Jack Gardiner ACS (1921-1996)

Inducted into ACS Hall of Fame – 1997

Jack became interested in photography in his early teens, getting his first camera in 1935 on his 14th birthday. Thus the seeds for his future in the motion picture industry were sown.

His first job after leaving school in 1936 was at Snow’s Drapery Emporium, on the corner of Pitt & Liverpool St, Sydney where his father was employed, but he was not content. So in 1937 when he heard that Cinesound Studios at Bondi Junction were looking for a junior to fill a position in their film processing laboratory, Jack applied, and succeeded in getting the job.

In 1938 an attractive young girl named Nita Bertram joined Cinesound in the Film Examining Room. Jack and Nita were soon attracted to each other, they wed in June 1942 and gave birth to three children, Christopher, Calvin and Jenni. Calvin and Chris both have successful film careers, while Jenni is involved with Internet Technology.

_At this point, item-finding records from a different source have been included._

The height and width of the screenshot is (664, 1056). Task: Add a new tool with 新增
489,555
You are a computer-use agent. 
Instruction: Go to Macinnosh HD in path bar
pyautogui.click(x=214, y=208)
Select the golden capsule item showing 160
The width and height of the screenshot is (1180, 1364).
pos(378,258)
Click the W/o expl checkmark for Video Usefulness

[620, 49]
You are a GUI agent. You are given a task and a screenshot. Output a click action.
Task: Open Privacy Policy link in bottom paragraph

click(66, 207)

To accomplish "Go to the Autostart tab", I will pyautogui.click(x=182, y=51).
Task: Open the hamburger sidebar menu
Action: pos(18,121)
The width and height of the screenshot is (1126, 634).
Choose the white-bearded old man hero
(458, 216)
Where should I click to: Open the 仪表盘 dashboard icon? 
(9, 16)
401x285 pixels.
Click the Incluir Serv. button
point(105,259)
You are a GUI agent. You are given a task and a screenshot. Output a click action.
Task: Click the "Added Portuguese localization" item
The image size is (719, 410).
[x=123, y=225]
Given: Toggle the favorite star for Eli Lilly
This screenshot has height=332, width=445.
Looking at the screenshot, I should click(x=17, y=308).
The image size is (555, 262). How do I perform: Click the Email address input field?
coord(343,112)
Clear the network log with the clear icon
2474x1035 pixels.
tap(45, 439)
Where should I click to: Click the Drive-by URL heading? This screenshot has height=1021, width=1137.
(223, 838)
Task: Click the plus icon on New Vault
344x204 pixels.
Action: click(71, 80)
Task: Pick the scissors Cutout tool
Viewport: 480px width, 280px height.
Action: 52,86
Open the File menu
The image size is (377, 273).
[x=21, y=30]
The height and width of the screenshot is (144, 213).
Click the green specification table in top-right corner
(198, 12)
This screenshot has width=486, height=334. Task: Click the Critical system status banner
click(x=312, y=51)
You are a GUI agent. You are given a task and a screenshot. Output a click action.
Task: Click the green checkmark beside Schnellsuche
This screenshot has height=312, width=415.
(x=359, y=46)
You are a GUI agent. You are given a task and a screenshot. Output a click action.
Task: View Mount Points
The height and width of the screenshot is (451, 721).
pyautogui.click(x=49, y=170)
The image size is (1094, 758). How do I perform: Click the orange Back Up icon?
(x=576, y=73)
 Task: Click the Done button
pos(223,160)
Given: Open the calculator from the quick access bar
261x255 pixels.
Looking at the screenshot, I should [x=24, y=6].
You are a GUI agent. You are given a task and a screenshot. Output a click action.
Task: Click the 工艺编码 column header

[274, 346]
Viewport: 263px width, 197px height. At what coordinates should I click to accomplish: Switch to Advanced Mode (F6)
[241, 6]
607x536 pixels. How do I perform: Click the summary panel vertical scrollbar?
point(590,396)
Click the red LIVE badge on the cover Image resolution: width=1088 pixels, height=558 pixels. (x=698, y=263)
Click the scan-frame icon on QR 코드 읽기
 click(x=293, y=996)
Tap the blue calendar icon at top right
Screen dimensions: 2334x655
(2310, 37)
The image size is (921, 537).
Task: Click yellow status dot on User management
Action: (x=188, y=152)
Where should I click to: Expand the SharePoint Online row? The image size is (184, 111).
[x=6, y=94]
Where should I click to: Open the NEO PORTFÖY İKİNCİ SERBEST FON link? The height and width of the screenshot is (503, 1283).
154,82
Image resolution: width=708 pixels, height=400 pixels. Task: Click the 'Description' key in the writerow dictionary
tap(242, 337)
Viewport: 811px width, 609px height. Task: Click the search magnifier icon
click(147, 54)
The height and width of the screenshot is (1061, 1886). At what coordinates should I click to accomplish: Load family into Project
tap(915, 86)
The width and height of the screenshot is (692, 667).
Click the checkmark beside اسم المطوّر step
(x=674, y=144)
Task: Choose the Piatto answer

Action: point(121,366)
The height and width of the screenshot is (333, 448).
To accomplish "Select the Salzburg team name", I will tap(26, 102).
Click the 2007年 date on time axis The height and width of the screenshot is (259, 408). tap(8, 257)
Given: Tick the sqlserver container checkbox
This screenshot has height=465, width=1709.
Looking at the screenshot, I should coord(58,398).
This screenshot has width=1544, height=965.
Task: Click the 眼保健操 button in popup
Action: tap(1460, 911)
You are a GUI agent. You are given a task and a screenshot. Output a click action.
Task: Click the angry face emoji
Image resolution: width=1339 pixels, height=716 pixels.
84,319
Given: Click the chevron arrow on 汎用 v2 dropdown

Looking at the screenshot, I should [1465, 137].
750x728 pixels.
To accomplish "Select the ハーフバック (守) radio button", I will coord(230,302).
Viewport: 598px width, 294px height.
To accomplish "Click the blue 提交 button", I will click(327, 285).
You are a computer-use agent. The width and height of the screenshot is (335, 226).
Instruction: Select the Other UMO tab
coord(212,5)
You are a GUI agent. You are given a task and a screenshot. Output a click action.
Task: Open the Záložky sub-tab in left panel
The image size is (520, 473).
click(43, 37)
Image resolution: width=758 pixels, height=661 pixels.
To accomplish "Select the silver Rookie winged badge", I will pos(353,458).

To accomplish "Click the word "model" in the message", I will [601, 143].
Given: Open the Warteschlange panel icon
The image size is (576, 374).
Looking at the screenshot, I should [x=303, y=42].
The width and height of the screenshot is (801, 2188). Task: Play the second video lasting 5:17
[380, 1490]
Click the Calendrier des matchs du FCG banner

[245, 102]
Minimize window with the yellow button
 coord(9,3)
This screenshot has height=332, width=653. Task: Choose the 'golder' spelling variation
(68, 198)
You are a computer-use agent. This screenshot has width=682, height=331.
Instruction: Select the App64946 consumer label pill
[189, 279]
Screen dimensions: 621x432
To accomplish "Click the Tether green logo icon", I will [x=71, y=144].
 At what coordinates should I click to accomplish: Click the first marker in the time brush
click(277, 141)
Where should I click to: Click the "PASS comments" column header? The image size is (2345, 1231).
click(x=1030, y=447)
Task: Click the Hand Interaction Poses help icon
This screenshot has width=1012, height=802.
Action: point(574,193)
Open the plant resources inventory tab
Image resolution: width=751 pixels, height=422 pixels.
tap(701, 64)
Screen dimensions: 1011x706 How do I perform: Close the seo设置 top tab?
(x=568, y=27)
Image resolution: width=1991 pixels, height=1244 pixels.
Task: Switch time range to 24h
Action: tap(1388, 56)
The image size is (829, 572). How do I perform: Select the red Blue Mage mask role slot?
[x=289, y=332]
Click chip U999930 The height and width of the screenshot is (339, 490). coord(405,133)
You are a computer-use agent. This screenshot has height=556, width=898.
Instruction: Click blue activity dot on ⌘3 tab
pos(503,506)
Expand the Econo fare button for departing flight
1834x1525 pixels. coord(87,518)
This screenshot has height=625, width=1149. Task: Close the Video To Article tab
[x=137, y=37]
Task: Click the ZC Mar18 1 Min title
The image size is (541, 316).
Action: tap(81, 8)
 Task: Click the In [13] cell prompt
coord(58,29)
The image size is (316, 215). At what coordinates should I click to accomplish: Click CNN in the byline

Over the next 11-12 years Jack learnt a great deal about all aspects of film production, spending a great deal of time not only in the laboratory, but also in the camera and editing departments of Cinesound. In late 1948 he left Cinesound and teamed up with well known editor Alex Ezard on the McCreadie Bros feature film “Another Dawn” followed in 1949 by another McCreadie feature “Into the Straight”, then in 1955 Jack was appointed as co-editor with Alex Ezard and Pam Bosworth on the acclaimed Charles Chauval classic “Jedda”

Jack then joined Kinelab followed by Kingcroft Productions where he photographed and directed numerous documentaries including the acclaimed “Deep in the Heart” in 1956 and “Pearl of Barossa” for which he won the 1965 ACS Kodak Trophy for Best Cinematography. In the early 1970s Jack took over total ownership of the 16mm colour print laboratory Colour Transcriptions, and operated it through to his retirement in 1986.

Jack was a founding member of the ACS and a long serving dedicated committee member. Jack played a major role in the development of the society and served as NSW and Federal President in the years 1969, 1972, 1976-1977. Jack was ACS accredited in 1963 and posthumously inducted into the ACS Hall of Fame in 1997.

Jack Gardiner ACS was an industry icon and a remarkable gentleman who was much admired by all that knew him. Jack was always prepared to share his knowledge and was mentor to many young persons in the industry, several of whom went on to become leading cinematographers. Jack died peacefully in June 1996.